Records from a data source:
+ + + + +

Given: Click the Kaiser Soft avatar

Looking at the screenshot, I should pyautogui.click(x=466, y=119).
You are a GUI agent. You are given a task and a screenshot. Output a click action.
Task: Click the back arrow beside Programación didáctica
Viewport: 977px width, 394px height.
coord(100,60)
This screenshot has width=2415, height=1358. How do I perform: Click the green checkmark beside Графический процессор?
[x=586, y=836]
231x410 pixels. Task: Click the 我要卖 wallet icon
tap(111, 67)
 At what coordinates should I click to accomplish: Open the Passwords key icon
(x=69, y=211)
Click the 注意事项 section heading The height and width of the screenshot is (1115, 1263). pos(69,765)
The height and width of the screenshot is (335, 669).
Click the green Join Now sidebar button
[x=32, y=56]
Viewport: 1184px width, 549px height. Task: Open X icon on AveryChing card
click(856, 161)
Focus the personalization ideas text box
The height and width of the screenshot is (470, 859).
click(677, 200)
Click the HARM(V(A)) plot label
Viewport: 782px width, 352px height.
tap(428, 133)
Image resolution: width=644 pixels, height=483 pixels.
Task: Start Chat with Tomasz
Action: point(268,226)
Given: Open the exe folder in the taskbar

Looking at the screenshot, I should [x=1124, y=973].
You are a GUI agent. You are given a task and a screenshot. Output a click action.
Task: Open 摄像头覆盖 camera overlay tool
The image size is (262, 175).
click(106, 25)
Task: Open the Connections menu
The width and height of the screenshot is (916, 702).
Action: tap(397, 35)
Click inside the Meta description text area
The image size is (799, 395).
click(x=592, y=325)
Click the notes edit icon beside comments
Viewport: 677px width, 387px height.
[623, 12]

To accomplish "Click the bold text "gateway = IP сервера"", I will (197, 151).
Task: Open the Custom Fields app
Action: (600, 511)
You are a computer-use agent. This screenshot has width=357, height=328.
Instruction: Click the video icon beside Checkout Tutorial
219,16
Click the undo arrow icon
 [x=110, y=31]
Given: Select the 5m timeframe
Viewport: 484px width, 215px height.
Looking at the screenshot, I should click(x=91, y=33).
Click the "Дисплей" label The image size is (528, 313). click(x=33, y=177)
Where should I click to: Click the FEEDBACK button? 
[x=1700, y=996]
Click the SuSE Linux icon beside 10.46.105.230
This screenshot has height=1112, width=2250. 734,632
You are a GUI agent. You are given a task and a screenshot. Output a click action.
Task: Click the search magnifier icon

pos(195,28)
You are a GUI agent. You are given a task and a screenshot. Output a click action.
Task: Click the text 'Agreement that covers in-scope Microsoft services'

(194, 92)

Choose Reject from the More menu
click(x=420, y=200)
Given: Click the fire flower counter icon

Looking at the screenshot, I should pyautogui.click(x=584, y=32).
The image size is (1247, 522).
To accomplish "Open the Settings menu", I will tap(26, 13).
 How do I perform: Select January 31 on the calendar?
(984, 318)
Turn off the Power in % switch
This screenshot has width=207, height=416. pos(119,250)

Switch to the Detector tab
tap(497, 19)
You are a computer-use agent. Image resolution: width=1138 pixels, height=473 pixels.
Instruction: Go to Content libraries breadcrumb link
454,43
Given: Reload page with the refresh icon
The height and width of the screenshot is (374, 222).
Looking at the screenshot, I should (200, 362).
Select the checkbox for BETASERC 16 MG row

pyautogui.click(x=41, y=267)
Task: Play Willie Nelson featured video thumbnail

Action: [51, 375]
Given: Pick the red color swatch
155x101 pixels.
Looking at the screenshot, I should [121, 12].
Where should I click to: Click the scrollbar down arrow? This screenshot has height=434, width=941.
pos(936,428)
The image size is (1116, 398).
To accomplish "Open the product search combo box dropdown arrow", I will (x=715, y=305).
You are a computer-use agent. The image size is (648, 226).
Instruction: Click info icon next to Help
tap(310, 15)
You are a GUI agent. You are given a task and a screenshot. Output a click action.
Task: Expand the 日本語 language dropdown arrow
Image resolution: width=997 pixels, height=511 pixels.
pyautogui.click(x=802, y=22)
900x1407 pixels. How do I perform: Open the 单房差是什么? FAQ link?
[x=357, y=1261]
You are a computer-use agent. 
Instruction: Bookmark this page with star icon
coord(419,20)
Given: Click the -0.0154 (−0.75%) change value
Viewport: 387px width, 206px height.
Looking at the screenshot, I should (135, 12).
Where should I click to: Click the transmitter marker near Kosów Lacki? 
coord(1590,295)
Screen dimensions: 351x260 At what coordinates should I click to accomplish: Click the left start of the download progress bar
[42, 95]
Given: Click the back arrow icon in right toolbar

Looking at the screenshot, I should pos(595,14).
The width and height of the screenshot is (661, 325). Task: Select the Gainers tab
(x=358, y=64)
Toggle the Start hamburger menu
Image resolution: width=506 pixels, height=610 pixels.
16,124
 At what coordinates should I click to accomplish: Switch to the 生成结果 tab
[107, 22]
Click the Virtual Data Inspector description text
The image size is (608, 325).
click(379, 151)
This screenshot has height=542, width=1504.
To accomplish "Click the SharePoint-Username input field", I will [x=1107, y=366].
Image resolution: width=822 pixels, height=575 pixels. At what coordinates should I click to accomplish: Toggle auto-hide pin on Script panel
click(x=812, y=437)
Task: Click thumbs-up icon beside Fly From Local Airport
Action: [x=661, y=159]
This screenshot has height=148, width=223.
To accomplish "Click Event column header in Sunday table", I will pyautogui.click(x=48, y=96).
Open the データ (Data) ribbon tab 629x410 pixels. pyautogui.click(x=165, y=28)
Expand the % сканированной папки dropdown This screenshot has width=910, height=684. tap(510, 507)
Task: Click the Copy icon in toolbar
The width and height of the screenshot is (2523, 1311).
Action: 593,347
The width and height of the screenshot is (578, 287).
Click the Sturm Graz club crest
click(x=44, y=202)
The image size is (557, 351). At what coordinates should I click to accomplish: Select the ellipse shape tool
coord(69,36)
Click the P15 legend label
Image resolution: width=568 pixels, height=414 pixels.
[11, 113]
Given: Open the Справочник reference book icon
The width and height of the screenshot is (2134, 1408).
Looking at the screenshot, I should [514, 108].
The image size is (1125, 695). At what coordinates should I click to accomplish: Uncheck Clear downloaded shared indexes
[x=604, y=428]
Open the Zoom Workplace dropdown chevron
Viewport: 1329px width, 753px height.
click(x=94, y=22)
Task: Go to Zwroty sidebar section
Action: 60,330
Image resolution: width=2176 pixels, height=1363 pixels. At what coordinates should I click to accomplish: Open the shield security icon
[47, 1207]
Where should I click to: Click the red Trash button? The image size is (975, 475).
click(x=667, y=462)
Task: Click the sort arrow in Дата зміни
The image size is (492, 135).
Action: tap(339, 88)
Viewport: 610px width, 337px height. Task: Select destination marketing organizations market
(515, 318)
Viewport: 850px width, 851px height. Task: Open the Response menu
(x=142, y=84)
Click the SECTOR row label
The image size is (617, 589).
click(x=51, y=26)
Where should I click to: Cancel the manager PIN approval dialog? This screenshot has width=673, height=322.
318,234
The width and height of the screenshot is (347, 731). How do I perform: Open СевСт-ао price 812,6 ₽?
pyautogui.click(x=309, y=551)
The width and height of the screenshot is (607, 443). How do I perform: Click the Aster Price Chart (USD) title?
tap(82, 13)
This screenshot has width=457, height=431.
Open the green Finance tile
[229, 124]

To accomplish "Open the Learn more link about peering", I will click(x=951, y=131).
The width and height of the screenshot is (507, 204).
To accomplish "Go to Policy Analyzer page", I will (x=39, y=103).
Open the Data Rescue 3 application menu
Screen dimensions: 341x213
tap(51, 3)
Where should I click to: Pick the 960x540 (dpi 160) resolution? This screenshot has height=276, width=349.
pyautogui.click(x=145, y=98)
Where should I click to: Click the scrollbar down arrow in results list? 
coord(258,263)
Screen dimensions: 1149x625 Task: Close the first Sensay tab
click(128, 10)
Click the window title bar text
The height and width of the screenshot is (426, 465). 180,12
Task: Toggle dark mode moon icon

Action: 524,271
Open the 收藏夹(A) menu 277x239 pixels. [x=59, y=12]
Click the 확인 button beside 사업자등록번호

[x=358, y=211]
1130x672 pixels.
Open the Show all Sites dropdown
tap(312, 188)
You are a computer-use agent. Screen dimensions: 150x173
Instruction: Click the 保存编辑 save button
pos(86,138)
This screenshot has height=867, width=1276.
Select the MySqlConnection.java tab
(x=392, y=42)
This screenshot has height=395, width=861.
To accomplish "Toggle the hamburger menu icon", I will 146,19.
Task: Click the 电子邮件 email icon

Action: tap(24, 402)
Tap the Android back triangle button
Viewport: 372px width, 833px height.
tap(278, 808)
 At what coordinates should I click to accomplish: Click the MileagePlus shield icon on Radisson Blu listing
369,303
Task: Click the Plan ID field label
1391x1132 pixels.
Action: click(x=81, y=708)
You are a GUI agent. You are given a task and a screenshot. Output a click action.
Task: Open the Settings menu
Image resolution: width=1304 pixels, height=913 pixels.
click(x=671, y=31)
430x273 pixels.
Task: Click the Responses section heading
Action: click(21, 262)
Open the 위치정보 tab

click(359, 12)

+ + + + +

YOUR GOAL:
Write out the data lines exactly, starting at the line containing "313). click(x=33, y=177)" and ending at the line containing "should pyautogui.click(x=584, y=32).".

OUTPUT BELOW:
Click the "Дисплей" label The image size is (528, 313). click(x=33, y=177)
Where should I click to: Click the FEEDBACK button? 
[x=1700, y=996]
Click the SuSE Linux icon beside 10.46.105.230
This screenshot has height=1112, width=2250. 734,632
You are a GUI agent. You are given a task and a screenshot. Output a click action.
Task: Click the search magnifier icon

pos(195,28)
You are a GUI agent. You are given a task and a screenshot. Output a click action.
Task: Click the text 'Agreement that covers in-scope Microsoft services'

(194, 92)

Choose Reject from the More menu
click(x=420, y=200)
Given: Click the fire flower counter icon

Looking at the screenshot, I should pyautogui.click(x=584, y=32).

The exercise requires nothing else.